Details
-
Bug
-
Status: Closed
-
Major
-
Resolution: Fixed
-
None
Description
The latest stable build (I checked out revision 1487628) of Sling is using Jackrabbit version 2.4.2 and it uses Tika version 1.0 for extracting metatdata and text for indexing purpose. Jackrabbit v2.4.2 deployed as a separate web application extracts metadata and text from the uploaded documents perfectly fine, but when deployed in Sling (OSGi environment), full text extraction doesn't work.
Updating the Tika dependency to Version 1.2 in Sling resolved the above issue.
Secondly, if the indexes are deleted from the repository and the server is restarted, indexes are not rebuilt for the existing documents. The Tika bundles were not ready by the time Jackrabbit starts to rebuild the indexes during the Sling server start up. Updating the startlevel from 15 to 10 for the Tika bundles helps to resolve the issue.
The changes related to above fixes are in <sling>/launchpad/builder/src/main/bundles/list.xml file.

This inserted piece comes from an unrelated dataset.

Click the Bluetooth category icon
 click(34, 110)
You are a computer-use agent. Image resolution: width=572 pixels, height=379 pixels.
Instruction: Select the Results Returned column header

Currently Tika bundles are at start level 15 as shown below:
<startLevel level="15">
..........
<bundle>
<groupId>org.apache.tika</groupId>
<artifactId>tika-core</artifactId>
<version>1.0</version>
</bundle>
<bundle>
<groupId>org.apache.tika</groupId>
<artifactId>tika-bundle</artifactId>
<version>1.0</version>
</bundle>
..........
</startLevel>
Moved the above bundles to start level 10 and also the version is changed to 1.2
<startLevel level="10">
..........
<bundle>
<groupId>org.apache.tika</groupId>
<artifactId>tika-core</artifactId>
<version>1.2</version>
</bundle>
<bundle>
<groupId>org.apache.tika</groupId>
<artifactId>tika-bundle</artifactId>
<version>1.2</version>
</bundle>
..........
</startLevel>